La ruinosa condición de la Iglesia y su alejamiento de la Palabra de Dios fueron profetizados en el Nuevo Testamento. Ya se habían iniciado en los días de los apóstoles. Este estado de ruina es irremediable e irá de mal en peor hasta que al fin el Señor tenga que hacer dos cosas: primero, llevar consigo al cielo a los verdaderos creyentes, su Esposa, y segundo, vomitar de su boca a la falsa Iglesia y ejecutar juicio sobre ella (véase Mateo 25:10-12; Apocalipsis 3:16; 18:1-10; 19:11-21).

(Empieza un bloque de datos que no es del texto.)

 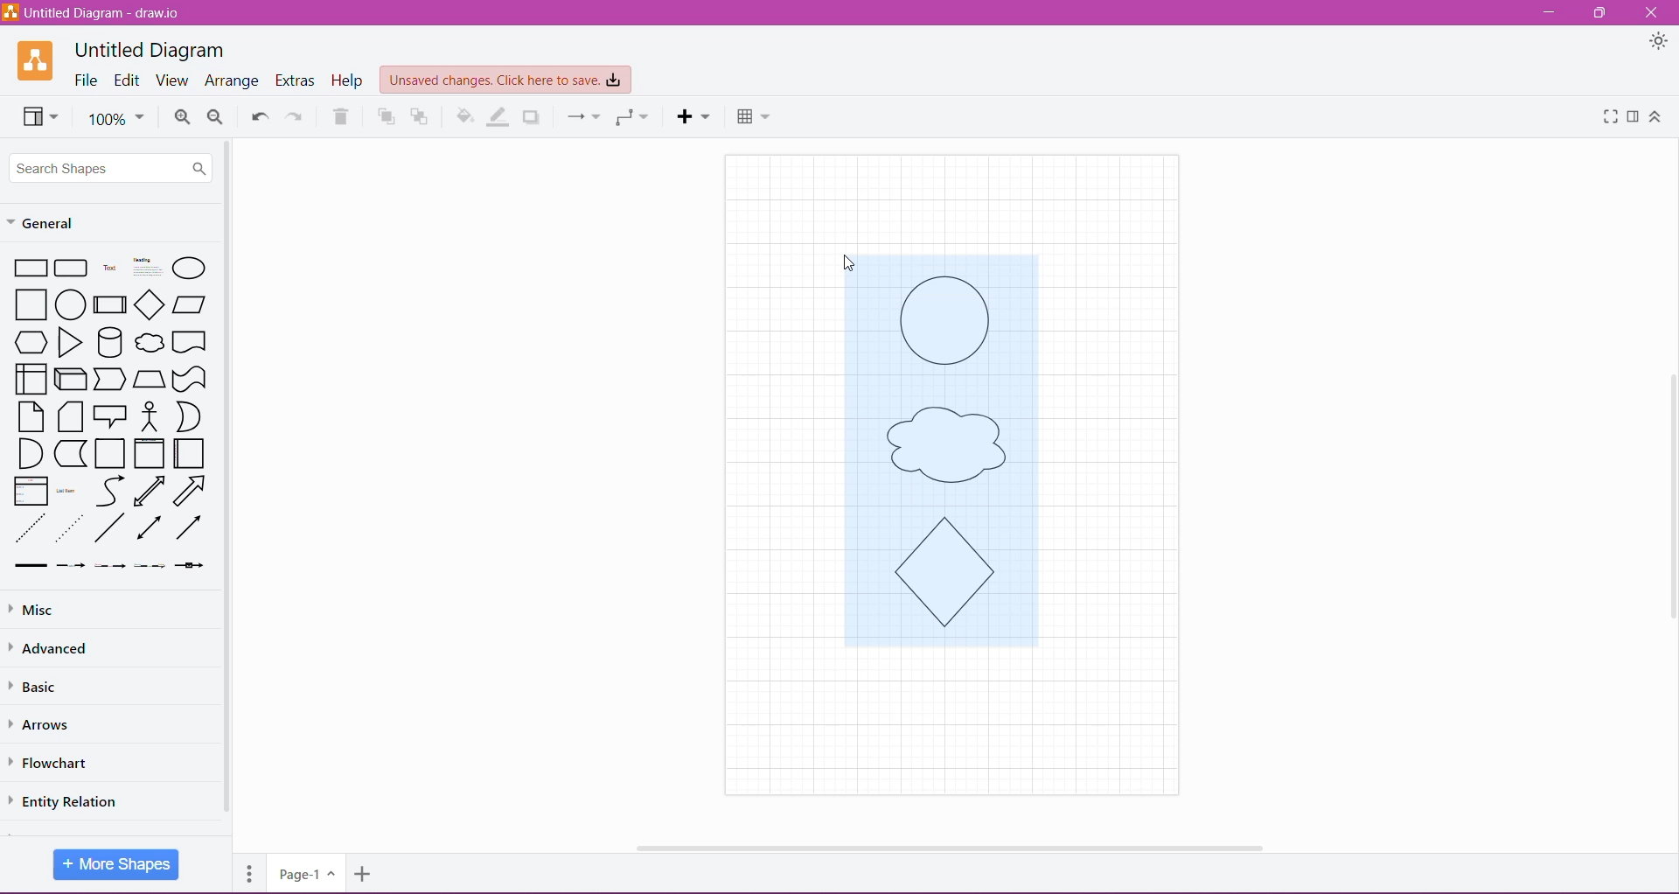 What do you see at coordinates (295, 115) in the screenshot?
I see `Redo` at bounding box center [295, 115].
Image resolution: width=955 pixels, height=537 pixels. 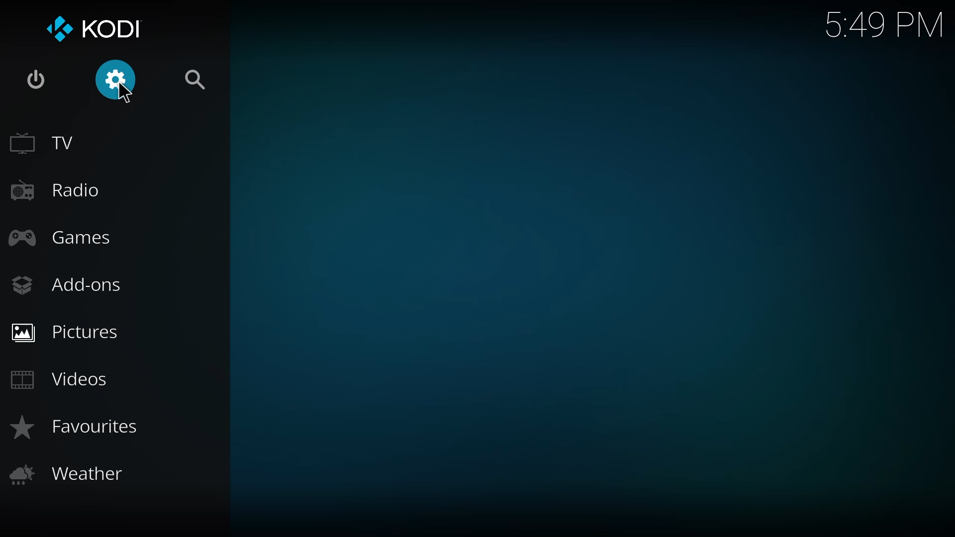 What do you see at coordinates (64, 237) in the screenshot?
I see `games` at bounding box center [64, 237].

Las Escrituras no alientan ninguna posibilidad de que la Iglesia en la tierra retorne a su original estado de pureza, unidad y poder espiritual. Al contrario, señalan que terminará en la apostasía e idolatría más grandes: la de la gran Babilonia y la del anticristo (Apocalipsis 17 y 2 Tesalonicenses 2:1-12). Por lo tanto, el deber del verdadero cristiano en el día de la ruina no es procurar la restauración de la Iglesia para volverla a su estado inicial. Por el contrario, le conviene reconocer delante de Dios, con dolor y humillación, la verdadera condición de ella. Su condición es de ruina y de claudicación. Éste es el estado de la Iglesia de la cual todos los cristianos formamos parte. Luego de reconocerlo así, el creyente debe combatir enérgicamente por la fe, andando en santidad y amor.
- 1Cuando hablamos de la Iglesia profesante (o Iglesia que profesa ser cristiana) nos referimos a todo lo que exteriormente reconoce el nombre de Cristo. Abarca lo que es de Dios y, por consiguiente, genuino, como así también lo que lo es sólo de nombre.